### Exercise prompt
After locating the line with "This screenshot has width=952, height=545." below, output it and each following line exactly, stopping after the line with "Open the favorites list icon". No pictures.
Provided material: Begin
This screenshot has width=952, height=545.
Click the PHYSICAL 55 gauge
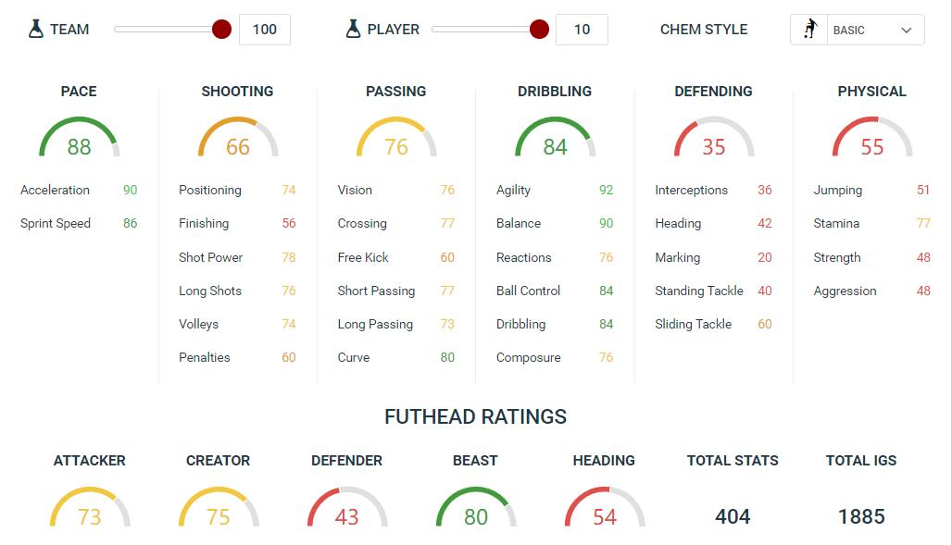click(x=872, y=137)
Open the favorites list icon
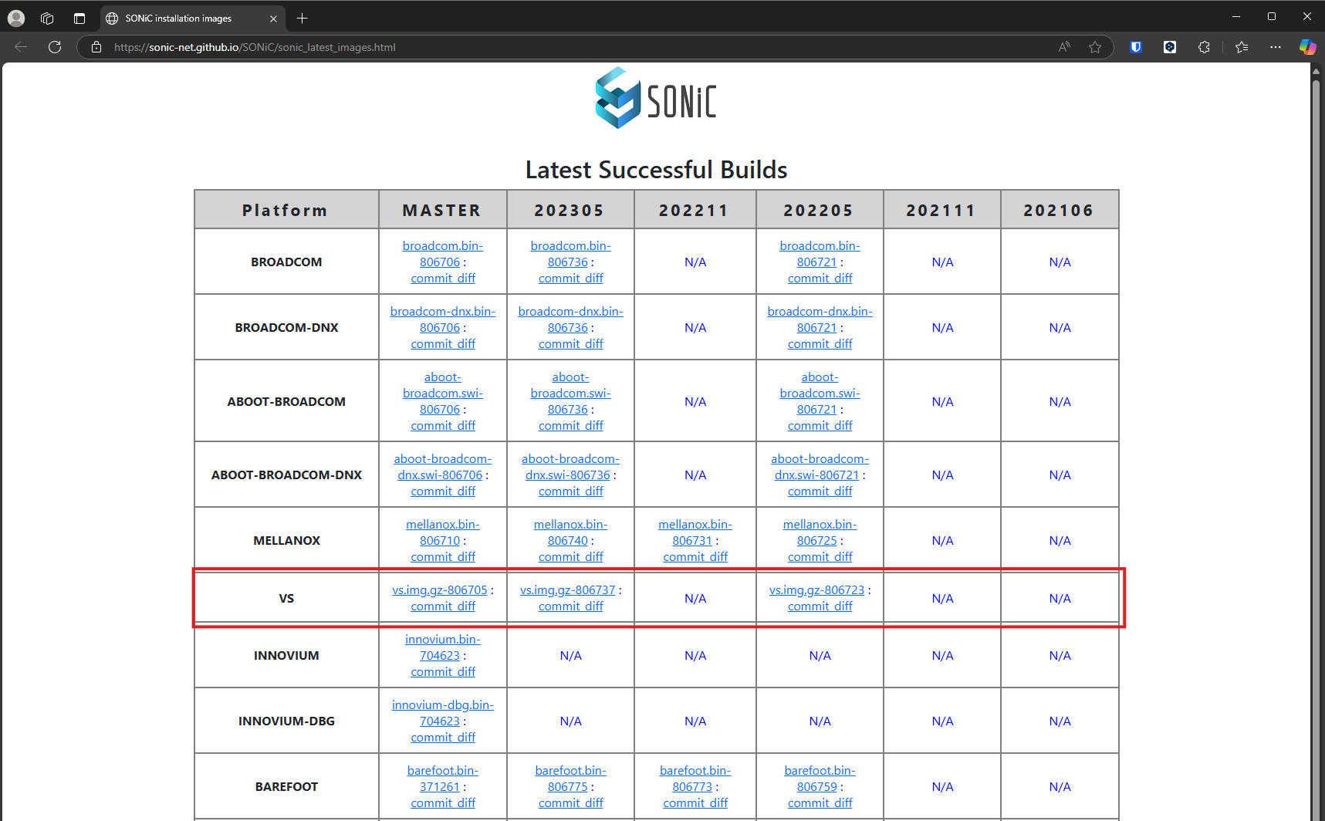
Provided material: End
Provided material: Begin
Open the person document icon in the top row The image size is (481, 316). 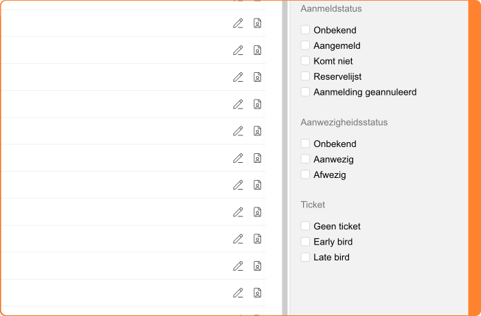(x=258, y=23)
Provided material: End
### Answer for the task
This screenshot has width=952, height=545.
Click the PHYSICAL 55 gauge
click(x=872, y=137)
Open the favorites list icon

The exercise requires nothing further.